Podczas otwarcia Zielonego Tygodnia (Grüne Woche) w Berlinie niemiecki minister rolnictwa Cem Özdemir kajał się przed rolnikami mówiąc, choć prostesty są wybuchem beczki prochu napełnionej zanim został ministrem, to problemy rolników były przez lata zaniedbywane i nastał czas, aby o nich porozmawiać.

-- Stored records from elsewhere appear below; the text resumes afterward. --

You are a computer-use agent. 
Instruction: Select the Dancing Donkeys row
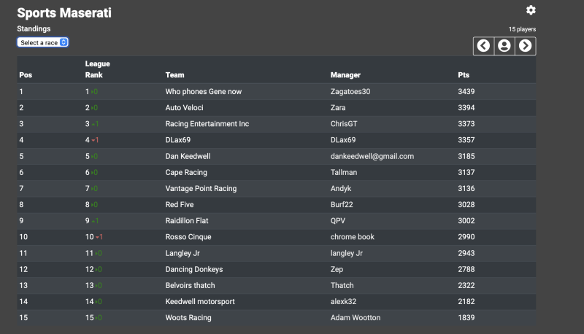tap(277, 269)
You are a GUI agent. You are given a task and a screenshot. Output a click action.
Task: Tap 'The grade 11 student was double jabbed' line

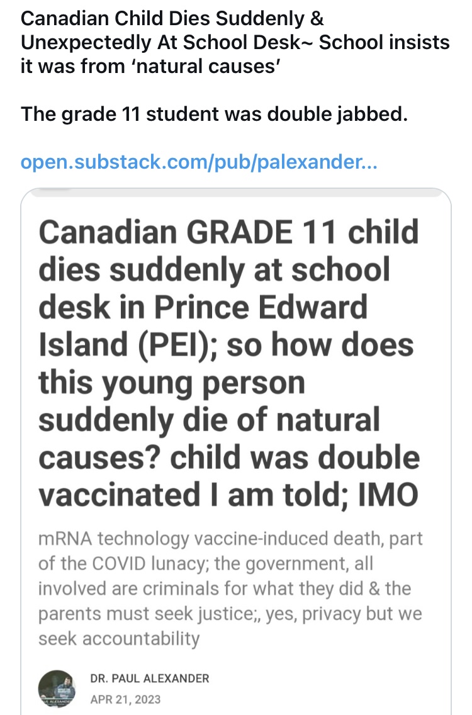[215, 115]
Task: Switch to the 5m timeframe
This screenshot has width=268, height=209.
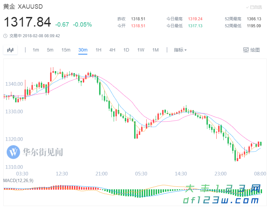Action: tap(50, 50)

„Bardzo rozumiem gniew naszych rolników. Nadszedł czas, by porozmawiać o problemach” – powiedział podczas otwarcia Grüne Woche federalny minister rolnictwa Cem Özdemir, cytowany przez słowacki portal Polnoinfo . Złożył też samokrytykę mówiąc, że wycofanie się rządu federalnego ze zwolnienia pojazdów rolniczych z podatku od paliwa było nieprawidłowe, obszary wiejskie są bardzo ważne a rolnicy nie powinni mieć wrażenia, że rząd myśli tylko o mieszkańcach miast.

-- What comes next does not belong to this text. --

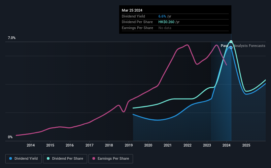Toggle the Dividend Yield legend button
The height and width of the screenshot is (168, 271).
click(x=23, y=159)
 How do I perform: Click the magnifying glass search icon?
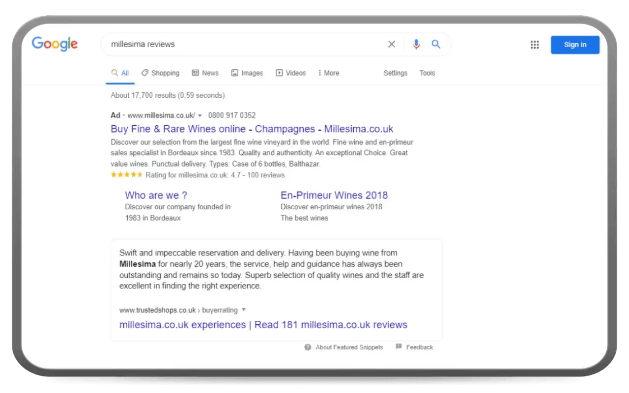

„Ten, kto wzmacnia obszary wiejskie, wzmacnia spójność społeczną i dba o to, aby radykalne siły nie rosły w siłę” – mówił Özdemir.
Rolników próbował uspokajać również burmistrz Berlina Kai Wagner:
„Tam, gdzie rolnicy mają obawy egzystencjalne, musimy nawiązać dialog. Ważne jest, aby się wzajemnie słuchać i podchodzić do siebie w taki sposób, abyśmy wspólnie potrafili rozwiązywać problemy, a nie przeciwko sobie. Tylko w ten sposób mogą na tym skorzystać wszystkie strony – rolnicy, politycy i konsumenci” – mówił Wagner.
Tymczasem niemieccy rolnicy nie są zadowoleni z ustępstw rządu federalnego, który nałożenie obciążeń podatkowych chce rozłożyć w czasie, i zapowiadają dalsze protesty. Szef Niemieckiego Stowarzyszenia Rolników Joachim Rukwied podczas otwarcia Zielonego Tygodnia mówił, że mieszkańcy wsi mają wrażenie, że ich problemy są lekceważone przez polityków i ponowił żądanie o wycofanie się z planów obciążeń podatkowych dla rolników.